Problem to solve
Print all of the data exactly.

Provided data
%%
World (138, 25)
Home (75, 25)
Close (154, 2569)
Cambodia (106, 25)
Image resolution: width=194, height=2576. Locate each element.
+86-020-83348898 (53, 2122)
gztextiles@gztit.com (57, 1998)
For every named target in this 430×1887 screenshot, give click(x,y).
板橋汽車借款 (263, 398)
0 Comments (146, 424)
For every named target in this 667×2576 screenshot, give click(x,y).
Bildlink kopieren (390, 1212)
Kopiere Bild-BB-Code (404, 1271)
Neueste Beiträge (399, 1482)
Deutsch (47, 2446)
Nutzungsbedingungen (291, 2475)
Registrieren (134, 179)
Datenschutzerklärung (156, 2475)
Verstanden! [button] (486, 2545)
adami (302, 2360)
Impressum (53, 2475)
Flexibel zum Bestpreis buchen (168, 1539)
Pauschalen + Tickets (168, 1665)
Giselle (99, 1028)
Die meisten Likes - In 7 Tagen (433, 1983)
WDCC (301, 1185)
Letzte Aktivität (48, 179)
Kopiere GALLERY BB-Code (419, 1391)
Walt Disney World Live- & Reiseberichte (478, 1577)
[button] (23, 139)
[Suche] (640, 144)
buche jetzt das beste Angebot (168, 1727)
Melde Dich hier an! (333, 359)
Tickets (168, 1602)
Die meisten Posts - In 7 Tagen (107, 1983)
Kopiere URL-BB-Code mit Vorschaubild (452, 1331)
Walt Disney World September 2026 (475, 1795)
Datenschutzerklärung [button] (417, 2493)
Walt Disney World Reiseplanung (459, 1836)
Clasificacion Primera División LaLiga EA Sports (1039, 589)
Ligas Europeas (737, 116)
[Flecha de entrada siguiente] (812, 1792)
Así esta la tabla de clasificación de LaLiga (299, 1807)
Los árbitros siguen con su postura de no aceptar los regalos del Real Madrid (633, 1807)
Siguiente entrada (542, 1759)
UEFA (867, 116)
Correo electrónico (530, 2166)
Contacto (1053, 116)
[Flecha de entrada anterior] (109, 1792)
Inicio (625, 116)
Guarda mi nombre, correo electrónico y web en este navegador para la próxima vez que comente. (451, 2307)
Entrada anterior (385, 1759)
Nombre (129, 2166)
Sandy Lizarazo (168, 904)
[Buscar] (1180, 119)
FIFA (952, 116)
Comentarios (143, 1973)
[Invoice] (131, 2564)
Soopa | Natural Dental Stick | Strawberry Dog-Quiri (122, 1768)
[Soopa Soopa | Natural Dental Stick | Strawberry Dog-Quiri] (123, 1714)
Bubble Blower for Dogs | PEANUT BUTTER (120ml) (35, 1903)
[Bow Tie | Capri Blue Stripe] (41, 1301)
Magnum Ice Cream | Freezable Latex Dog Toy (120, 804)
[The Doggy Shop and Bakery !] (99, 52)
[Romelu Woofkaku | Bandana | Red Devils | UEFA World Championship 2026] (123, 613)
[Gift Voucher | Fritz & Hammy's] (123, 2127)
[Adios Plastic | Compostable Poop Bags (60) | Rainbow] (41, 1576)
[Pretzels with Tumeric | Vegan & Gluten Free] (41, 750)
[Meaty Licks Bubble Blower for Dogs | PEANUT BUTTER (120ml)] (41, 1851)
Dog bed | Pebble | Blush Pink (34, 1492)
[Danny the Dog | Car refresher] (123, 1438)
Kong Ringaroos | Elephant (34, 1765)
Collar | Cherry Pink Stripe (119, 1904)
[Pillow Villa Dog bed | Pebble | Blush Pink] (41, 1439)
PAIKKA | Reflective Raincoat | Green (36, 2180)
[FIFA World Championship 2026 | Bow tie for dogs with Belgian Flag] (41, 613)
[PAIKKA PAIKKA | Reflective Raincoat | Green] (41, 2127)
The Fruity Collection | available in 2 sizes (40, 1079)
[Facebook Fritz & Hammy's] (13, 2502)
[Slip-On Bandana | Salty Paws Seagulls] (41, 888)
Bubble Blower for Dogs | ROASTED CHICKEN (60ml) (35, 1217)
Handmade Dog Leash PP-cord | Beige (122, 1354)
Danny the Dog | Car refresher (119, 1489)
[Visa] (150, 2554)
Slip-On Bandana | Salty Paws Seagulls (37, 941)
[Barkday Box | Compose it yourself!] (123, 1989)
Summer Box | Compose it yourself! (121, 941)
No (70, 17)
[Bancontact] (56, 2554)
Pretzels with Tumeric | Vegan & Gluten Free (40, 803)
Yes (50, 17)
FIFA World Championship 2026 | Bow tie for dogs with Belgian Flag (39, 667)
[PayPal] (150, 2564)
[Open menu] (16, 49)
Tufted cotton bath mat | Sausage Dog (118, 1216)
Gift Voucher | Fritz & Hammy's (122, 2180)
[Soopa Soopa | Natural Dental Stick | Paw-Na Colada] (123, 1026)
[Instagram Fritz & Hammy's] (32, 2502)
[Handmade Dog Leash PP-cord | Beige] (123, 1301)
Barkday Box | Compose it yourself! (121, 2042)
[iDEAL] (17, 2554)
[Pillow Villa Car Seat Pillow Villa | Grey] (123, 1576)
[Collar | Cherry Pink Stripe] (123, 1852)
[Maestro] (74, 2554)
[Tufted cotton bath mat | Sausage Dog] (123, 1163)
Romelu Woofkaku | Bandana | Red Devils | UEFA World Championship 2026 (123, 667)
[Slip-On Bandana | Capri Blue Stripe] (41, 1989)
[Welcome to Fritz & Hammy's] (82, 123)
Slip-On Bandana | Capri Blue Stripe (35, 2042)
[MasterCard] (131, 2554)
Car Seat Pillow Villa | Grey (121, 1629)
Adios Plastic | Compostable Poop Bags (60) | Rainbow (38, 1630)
%%
Output of the exercise
World (138, 25)
Home (75, 25)
Close (154, 2569)
Cambodia (106, 25)
Image resolution: width=194, height=2576. Locate each element.
+86-020-83348898 (53, 2122)
gztextiles@gztit.com (57, 1998)
For every named target in this 430×1887 screenshot, give click(x,y).
板橋汽車借款 (263, 398)
0 Comments (146, 424)
For every named target in this 667×2576 screenshot, give click(x,y).
Bildlink kopieren (390, 1212)
Kopiere Bild-BB-Code (404, 1271)
Neueste Beiträge (399, 1482)
Deutsch (47, 2446)
Nutzungsbedingungen (291, 2475)
Registrieren (134, 179)
Datenschutzerklärung (156, 2475)
Verstanden! [button] (486, 2545)
adami (302, 2360)
Impressum (53, 2475)
Flexibel zum Bestpreis buchen (168, 1539)
Pauschalen + Tickets (168, 1665)
Giselle (99, 1028)
Die meisten Likes - In 7 Tagen (433, 1983)
WDCC (301, 1185)
Letzte Aktivität (48, 179)
Kopiere GALLERY BB-Code (419, 1391)
Walt Disney World Live- & Reiseberichte (478, 1577)
[button] (23, 139)
[Suche] (640, 144)
buche jetzt das beste Angebot (168, 1727)
Melde Dich hier an! (333, 359)
Tickets (168, 1602)
Die meisten Posts - In 7 Tagen (107, 1983)
Kopiere URL-BB-Code mit Vorschaubild (452, 1331)
Walt Disney World September 2026 (475, 1795)
Datenschutzerklärung [button] (417, 2493)
Walt Disney World Reiseplanung (459, 1836)
Clasificacion Primera División LaLiga EA Sports (1039, 589)
Ligas Europeas (737, 116)
[Flecha de entrada siguiente] (812, 1792)
Así esta la tabla de clasificación de LaLiga (299, 1807)
Los árbitros siguen con su postura de no aceptar los regalos del Real Madrid (633, 1807)
Siguiente entrada (542, 1759)
UEFA (867, 116)
Correo electrónico (530, 2166)
Contacto (1053, 116)
[Flecha de entrada anterior] (109, 1792)
Inicio (625, 116)
Guarda mi nombre, correo electrónico y web en este navegador para la próxima vez que comente. (451, 2307)
Entrada anterior (385, 1759)
Nombre (129, 2166)
Sandy Lizarazo (168, 904)
[Buscar] (1180, 119)
FIFA (952, 116)
Comentarios (143, 1973)
[Invoice] (131, 2564)
Soopa | Natural Dental Stick | Strawberry Dog-Quiri (122, 1768)
[Soopa Soopa | Natural Dental Stick | Strawberry Dog-Quiri] (123, 1714)
Bubble Blower for Dogs | PEANUT BUTTER (120ml) (35, 1903)
[Bow Tie | Capri Blue Stripe] (41, 1301)
Magnum Ice Cream | Freezable Latex Dog Toy (120, 804)
[The Doggy Shop and Bakery !] (99, 52)
[Romelu Woofkaku | Bandana | Red Devils | UEFA World Championship 2026] (123, 613)
[Gift Voucher | Fritz & Hammy's] (123, 2127)
[Adios Plastic | Compostable Poop Bags (60) | Rainbow] (41, 1576)
[Pretzels with Tumeric | Vegan & Gluten Free] (41, 750)
[Meaty Licks Bubble Blower for Dogs | PEANUT BUTTER (120ml)] (41, 1851)
Dog bed | Pebble | Blush Pink (34, 1492)
[Danny the Dog | Car refresher] (123, 1438)
Kong Ringaroos | Elephant (34, 1765)
Collar | Cherry Pink Stripe (119, 1904)
[Pillow Villa Dog bed | Pebble | Blush Pink] (41, 1439)
PAIKKA | Reflective Raincoat | Green (36, 2180)
[FIFA World Championship 2026 | Bow tie for dogs with Belgian Flag] (41, 613)
[PAIKKA PAIKKA | Reflective Raincoat | Green] (41, 2127)
The Fruity Collection | available in 2 sizes (40, 1079)
[Facebook Fritz & Hammy's] (13, 2502)
[Slip-On Bandana | Salty Paws Seagulls] (41, 888)
Bubble Blower for Dogs | ROASTED CHICKEN (60ml) (35, 1217)
Handmade Dog Leash PP-cord | Beige (122, 1354)
Danny the Dog | Car refresher (119, 1489)
[Visa] (150, 2554)
Slip-On Bandana | Salty Paws Seagulls (37, 941)
[Barkday Box | Compose it yourself!] (123, 1989)
Summer Box | Compose it yourself! (121, 941)
No (70, 17)
[Bancontact] (56, 2554)
Pretzels with Tumeric | Vegan & Gluten Free (40, 803)
Yes (50, 17)
FIFA World Championship 2026 | Bow tie for dogs with Belgian Flag (39, 667)
[PayPal] (150, 2564)
[Open menu] (16, 49)
Tufted cotton bath mat | Sausage Dog (118, 1216)
Gift Voucher | Fritz & Hammy's (122, 2180)
[Soopa Soopa | Natural Dental Stick | Paw-Na Colada] (123, 1026)
[Instagram Fritz & Hammy's] (32, 2502)
[Handmade Dog Leash PP-cord | Beige] (123, 1301)
Barkday Box | Compose it yourself! (121, 2042)
[iDEAL] (17, 2554)
[Pillow Villa Car Seat Pillow Villa | Grey] (123, 1576)
[Collar | Cherry Pink Stripe] (123, 1852)
[Maestro] (74, 2554)
[Tufted cotton bath mat | Sausage Dog] (123, 1163)
Romelu Woofkaku | Bandana | Red Devils | UEFA World Championship 2026 (123, 667)
[Slip-On Bandana | Capri Blue Stripe] (41, 1989)
[Welcome to Fritz & Hammy's] (82, 123)
Slip-On Bandana | Capri Blue Stripe (35, 2042)
[MasterCard] (131, 2554)
Car Seat Pillow Villa | Grey (121, 1629)
Adios Plastic | Compostable Poop Bags (60) | Rainbow (38, 1630)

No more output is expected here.